Parmi les mesures décidées, la réduction de la masse salariale avec la mise en place d’un Plan de Sauvegarde de l’Emploi qui prévoit la suppression d’environ 200 à 300 emplois, dont 114 postes au siège social de l’entreprise sur les 1200 que compte l’entreprise.

L’entreprise cherche également à trouver la somme de 140 millions d’euros pour couvrir les difficultés de trésorerie, les pertes et financer le plan de restructuration de 50 millions d’euros. Une somme que l’Etat serait prêt à avancer pour moitié par l’intermédiaire d’un prêt, l’autre partie revenant aux éditeurs (soit sous forme de prêt à Presstalis, soit en cotisant chaque mois jusqu’en juin 2022 à hauteur de 2,25% de leurs recettes sur les ventes de magazines et de journaux).

C’est tout un secteur qui est concerné et la Ministre de la Culture, Françoise Nyssen, n’envisage pas un sauvetage sans une réforme structurelle complète du secteur. La filière est actuellement régie par la loi Bichet de 1947, qui a semble-t-il créé un système très complexe et inadapté.

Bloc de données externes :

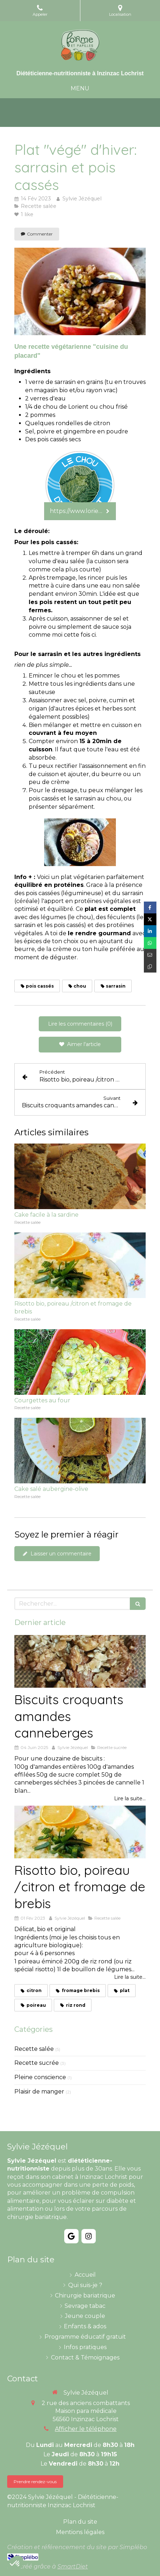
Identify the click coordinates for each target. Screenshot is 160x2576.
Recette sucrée (36, 2062)
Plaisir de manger (39, 2091)
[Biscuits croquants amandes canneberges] (80, 1661)
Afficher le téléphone (86, 2428)
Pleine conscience (40, 2077)
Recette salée (34, 2048)
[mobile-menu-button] (80, 89)
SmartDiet (72, 2566)
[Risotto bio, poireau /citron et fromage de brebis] (80, 1832)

Pour bien comprendre, la filière est structurée de la façon suivante : les messageries dont la mission est de diffuser les journaux (ce que fait Presstalis et son concurrent les Messageries Lyonnaises de Presse), puis les dépôts qui quadrillent le territoire et sont détenus à la fois par Presstalis et MLP et enfin les points de vente que sont les kiosques et marchands de presse chargés de la commercialisation des titres de presse. L’objectif est donc de réformer l’ensemble de la filière.

Parmi les pistes envisagées notamment par Michel Benbunan, PDG de Presstalis : favoriser l’augmentation du nombre de points de vente et leur offrir davantage de liberté dans le choix des titres qu’ils souhaitent exposer sur leurs linéaires, sans les contraindre à afficher tous les titres comme le prévoit le principe d’égalité imposé par la loi Bichet.

D’autres proposent davantage de concurrence avec l’arrivée d’autres acteurs que MLP et Presstalis.